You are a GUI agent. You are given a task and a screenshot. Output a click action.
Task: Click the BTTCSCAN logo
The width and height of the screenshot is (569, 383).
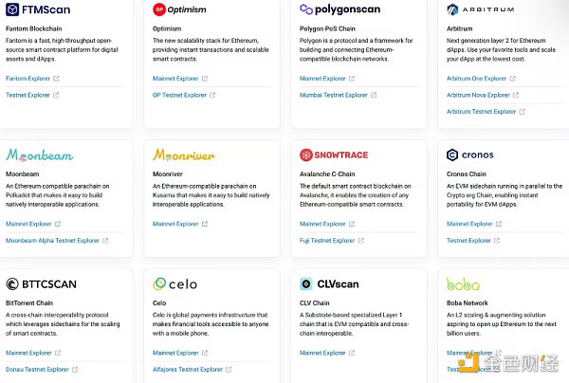click(42, 283)
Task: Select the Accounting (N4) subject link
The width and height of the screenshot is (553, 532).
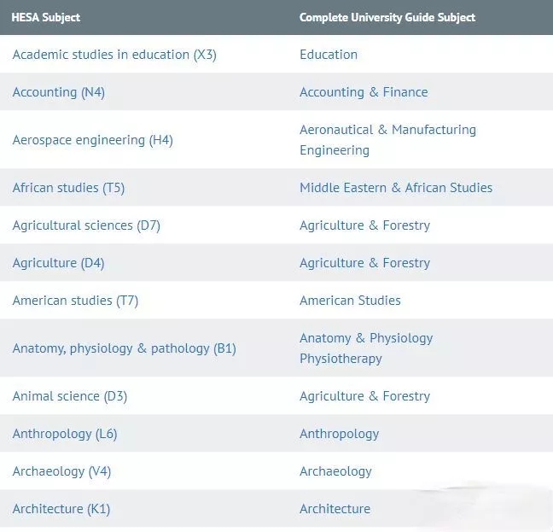Action: (x=59, y=92)
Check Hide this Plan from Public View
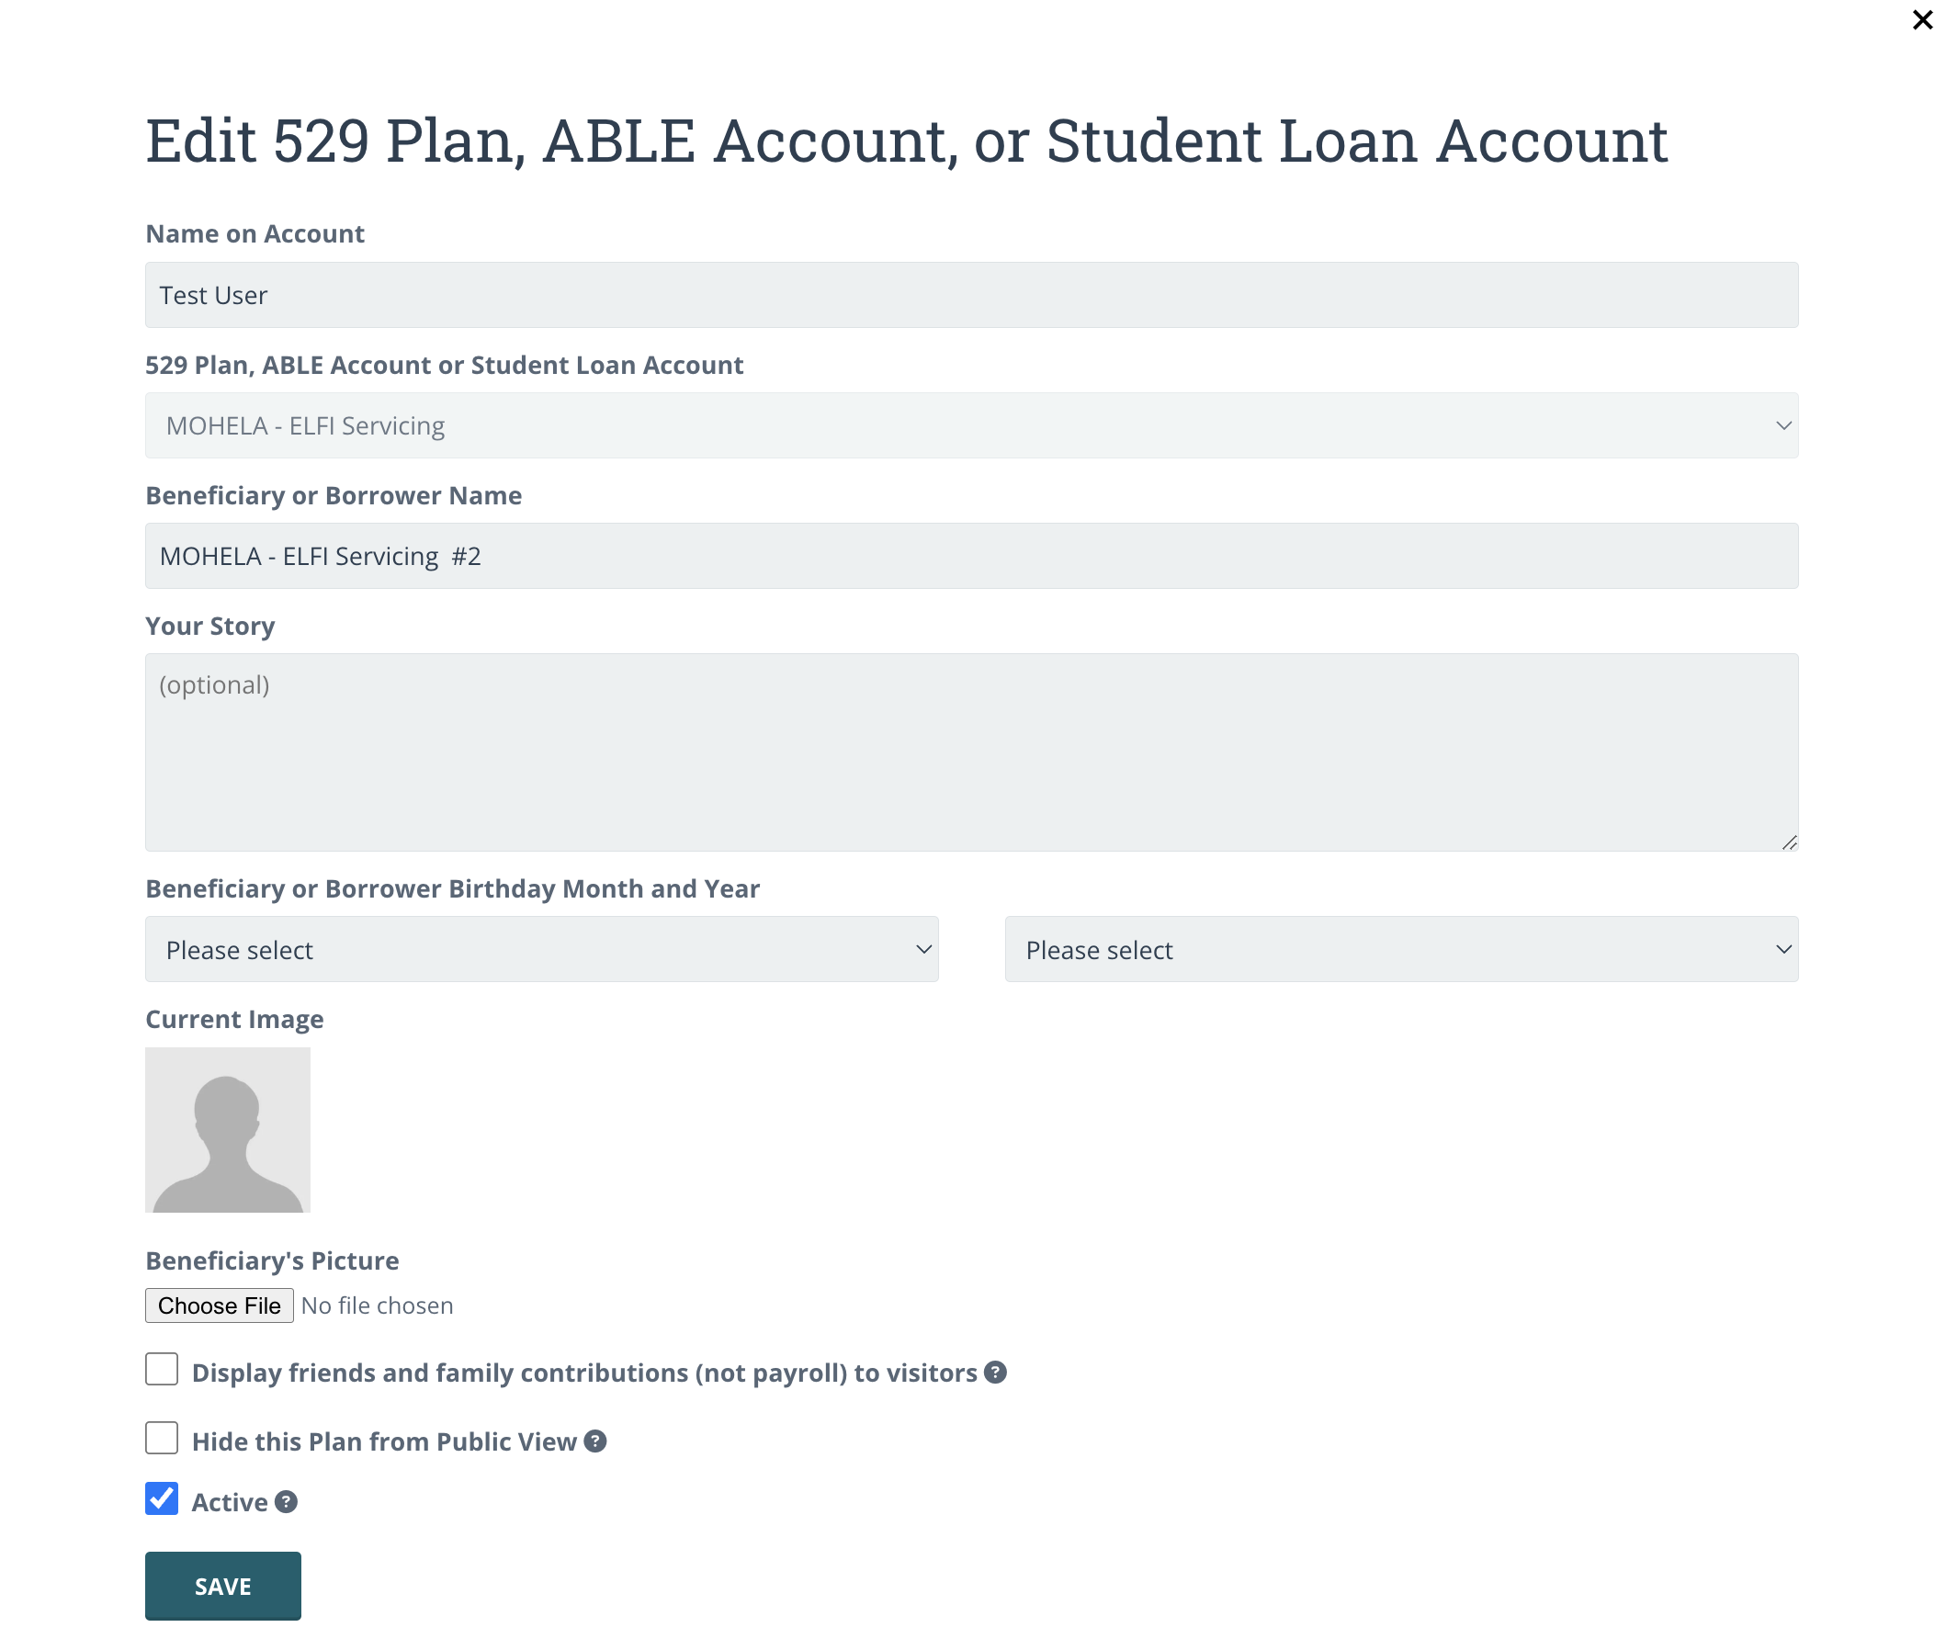This screenshot has width=1946, height=1650. click(162, 1439)
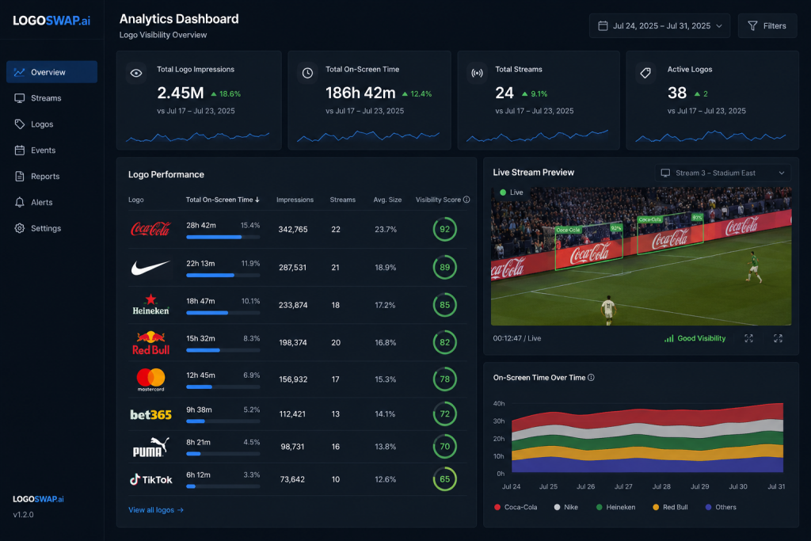Click the fullscreen icon in stream preview
The image size is (811, 541).
tap(778, 338)
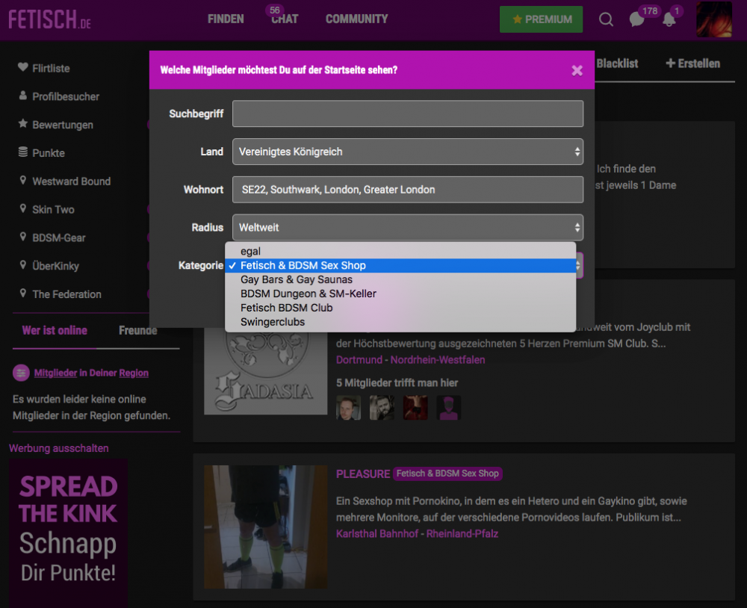Click FINDEN in the top navigation
This screenshot has width=747, height=608.
pos(226,19)
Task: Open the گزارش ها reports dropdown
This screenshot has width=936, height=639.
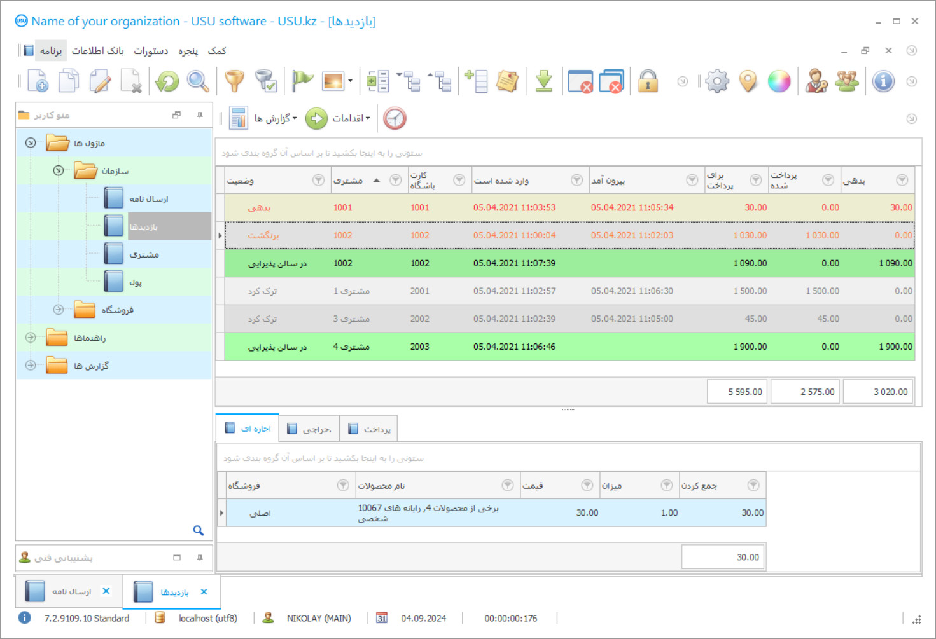Action: pyautogui.click(x=275, y=118)
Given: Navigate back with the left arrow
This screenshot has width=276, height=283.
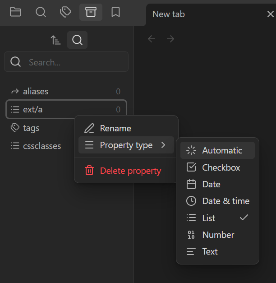Looking at the screenshot, I should click(152, 39).
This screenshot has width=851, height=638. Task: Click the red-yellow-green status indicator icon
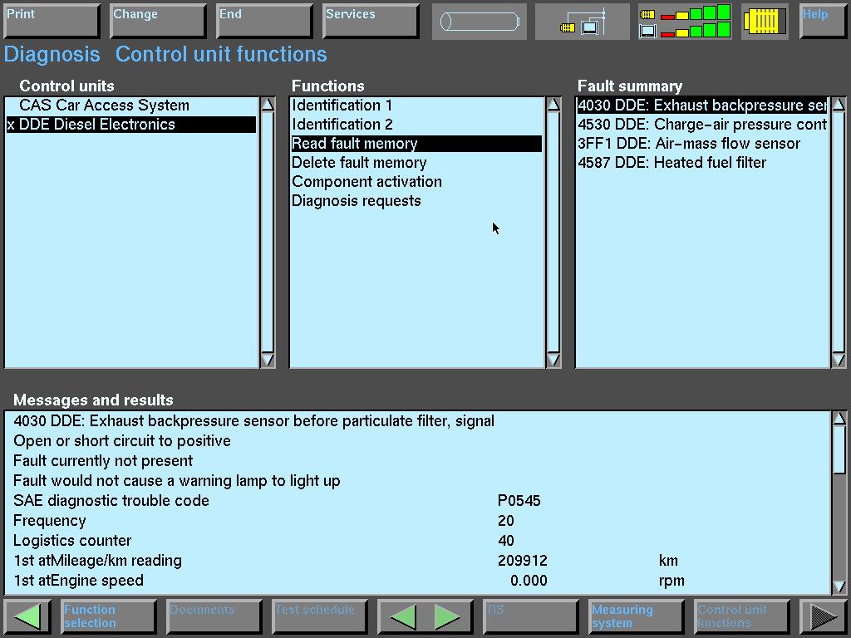[x=685, y=22]

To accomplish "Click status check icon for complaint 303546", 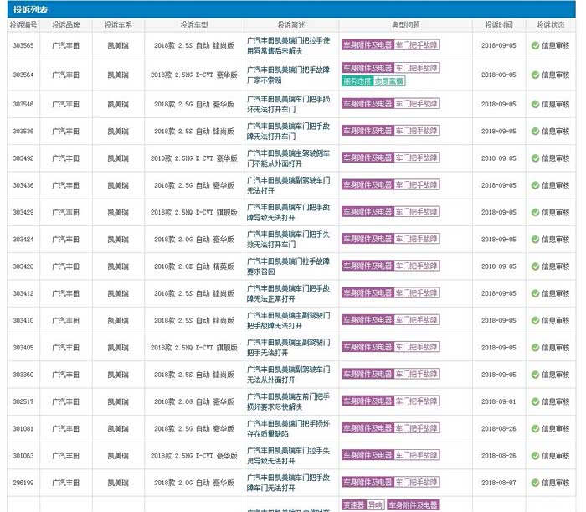I will pyautogui.click(x=535, y=104).
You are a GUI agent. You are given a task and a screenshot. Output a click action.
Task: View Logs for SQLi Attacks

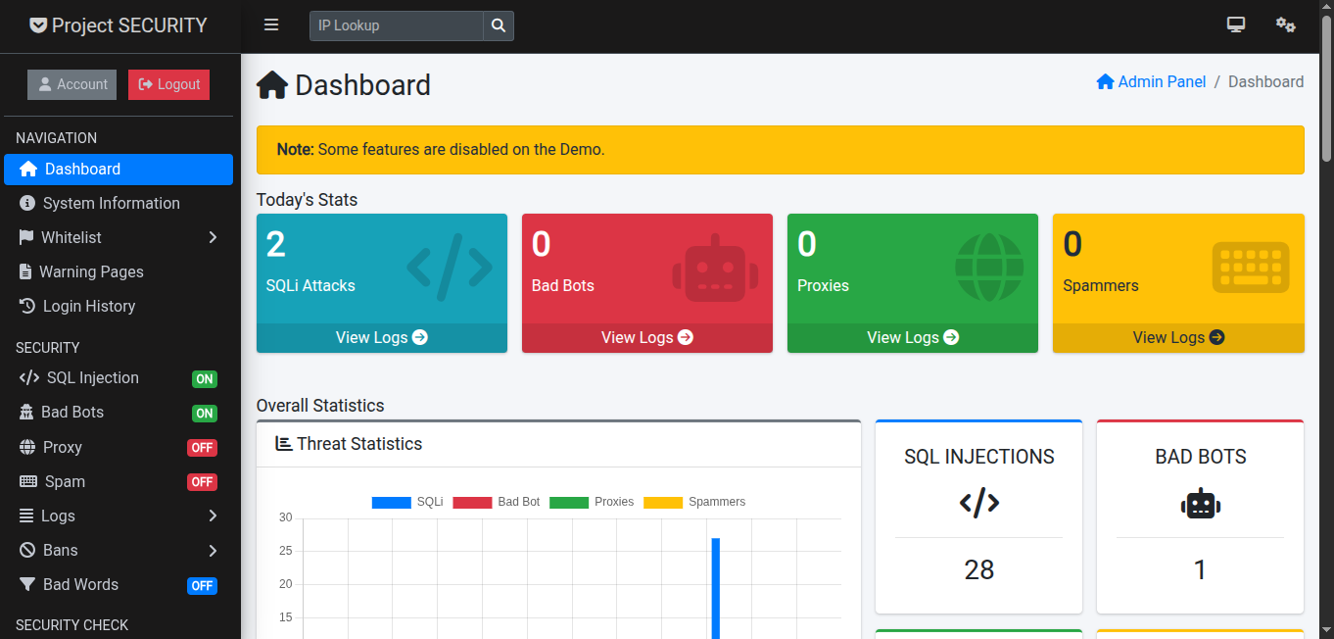(x=381, y=337)
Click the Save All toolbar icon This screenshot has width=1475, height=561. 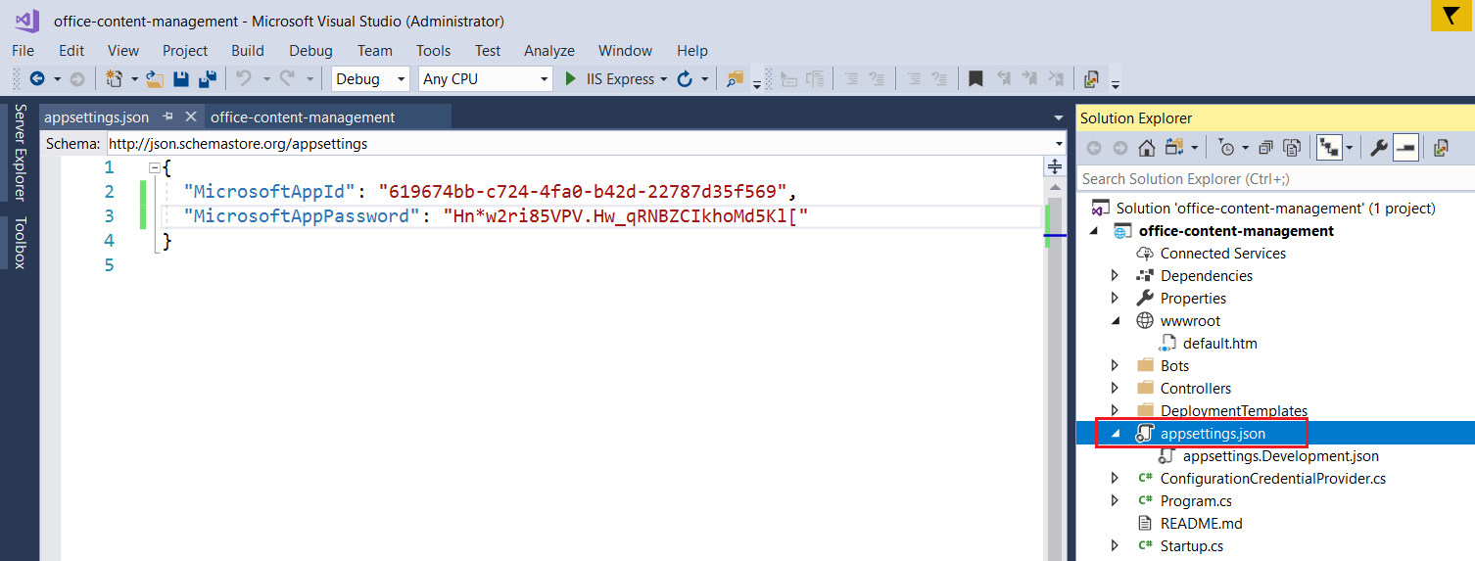tap(208, 79)
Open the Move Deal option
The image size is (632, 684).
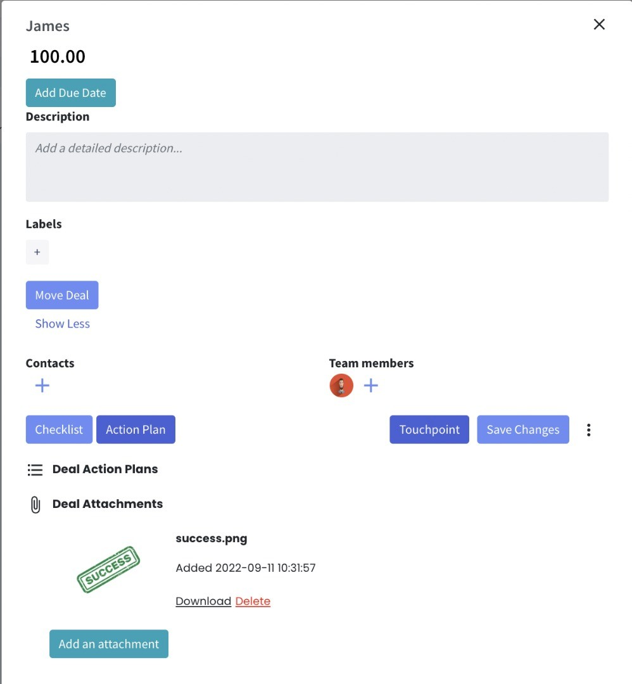[61, 295]
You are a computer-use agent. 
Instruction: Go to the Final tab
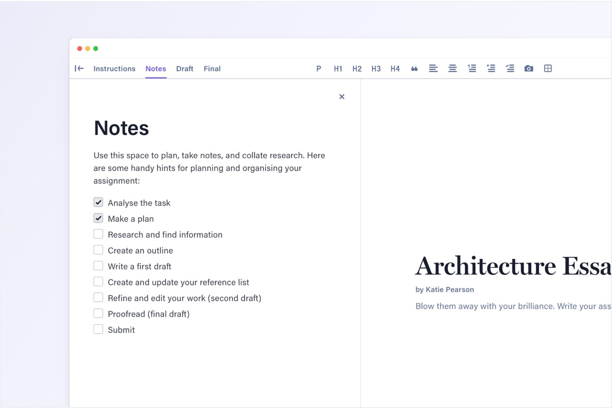212,69
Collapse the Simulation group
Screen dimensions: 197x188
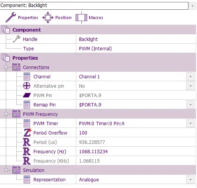click(6, 170)
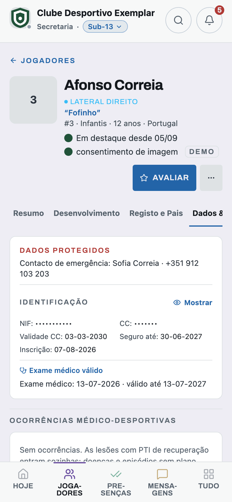Open notifications bell with 5 alerts

[209, 20]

_ _ _ _

Work request.
When you reach the line with "Task: Click the BTTCSCAN logo" in the records above, begin repeating the lines exactly, and stop after the line with "Task: Open the گزارش ها reports dropdown". Skip all pictures.

Solution to the exercise.
Task: Click the BTTCSCAN logo
The width and height of the screenshot is (569, 383).
click(42, 283)
Task: Select the Accounting (N4) subject link
The width and height of the screenshot is (553, 532).
Action: (x=59, y=92)
Check Hide this Plan from Public View
This screenshot has width=1946, height=1650. click(162, 1439)
Click the fullscreen icon in stream preview
The image size is (811, 541).
tap(778, 338)
Click FINDEN in the top navigation
This screenshot has width=747, height=608.
pos(226,19)
Task: Open the گزارش ها reports dropdown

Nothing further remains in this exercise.